I'm going to apologize for the gap in days, both yesterday and the days to come.  I had fixed my phone and it has killed itself again.  So we're back to the whole predicament of me not having the pictures I need.  So we're moving on.
I made a recipe from a new cookbook I checked out from the library called Cooking Light Mix & Match Low-Calorie Cookbook.  You pick a breakfast, lunch, dinner, and two snacks and, no matter what, it'll be less than 1500 calories!  We're trying to get ready for the summer...
So I made the Peppery Monterey Jack Pasta Salad.  It was quick, simple and delicious.  So here it is.



6 oz. small pasta
2 1/4 c diced plum tomato
1/3 c capers, rinsed and drained
1/4 c finely chopped red onion
1/4 c sliced pickled banana peppers
1/4 c chopped fresh parsley (I used dried because that's what I have, but obviously not that much)
2 Tbs cider vinegar
1 Tbs EVOO
1/2 tsp dried oregano
1/8 tsp salt
2 oz. Monterey Jack cheese, cut into small cubes
1-16 oz, can navy beans, rinsed and drained (I couldn't find a can so I bought a bag and made them according to the bag's directions)
1 oz. salami, chopped
1 garlic clove, minced

Cook the pasta according to the directions, omitting the salt and fat.  Drain.  Combine everything in a bowl, tossing to combine.
This makes 4 servings, with one serving being about 1 1/2 cups and is only 371 calories.

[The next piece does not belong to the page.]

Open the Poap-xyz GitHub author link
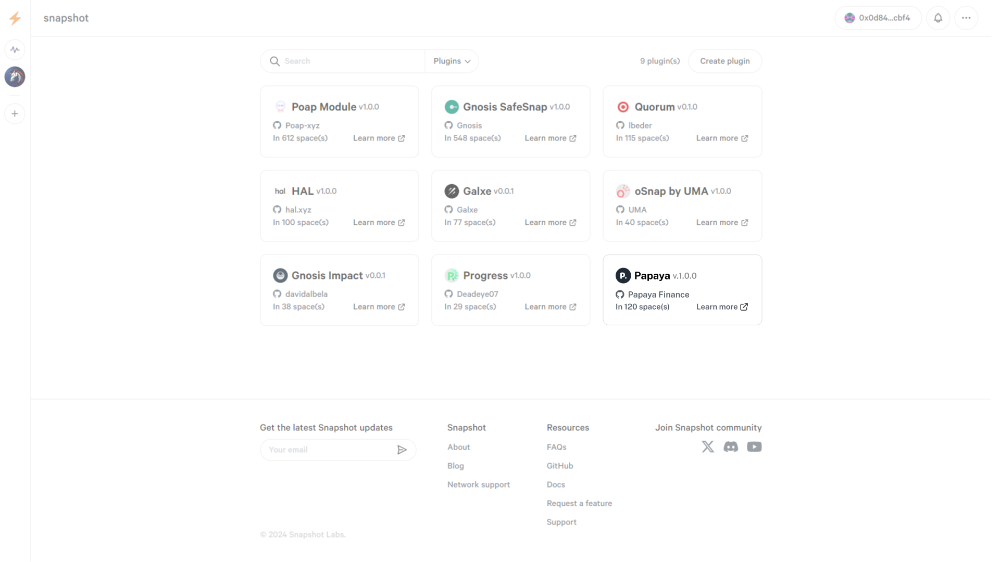 coord(302,126)
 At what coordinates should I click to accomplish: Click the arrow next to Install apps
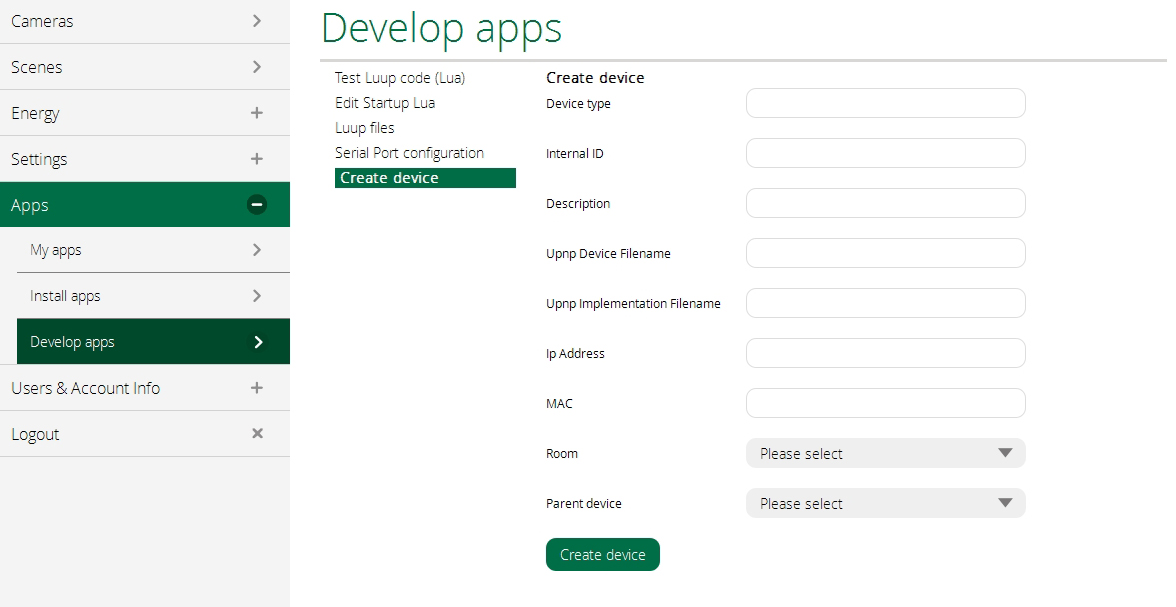click(x=257, y=296)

I also made some bread sticks to go with it.  Using a can of refrigerated bread stick dough, I made them according to the directions but sprinkled them with a little Parmesan cheese, sesame seeds, and pepper, adding less than 100 calories per bread stick.
SN: this recipe keeps really well for up to a week, although it really shouldn't last that long.  I hope you make this and enjoy it!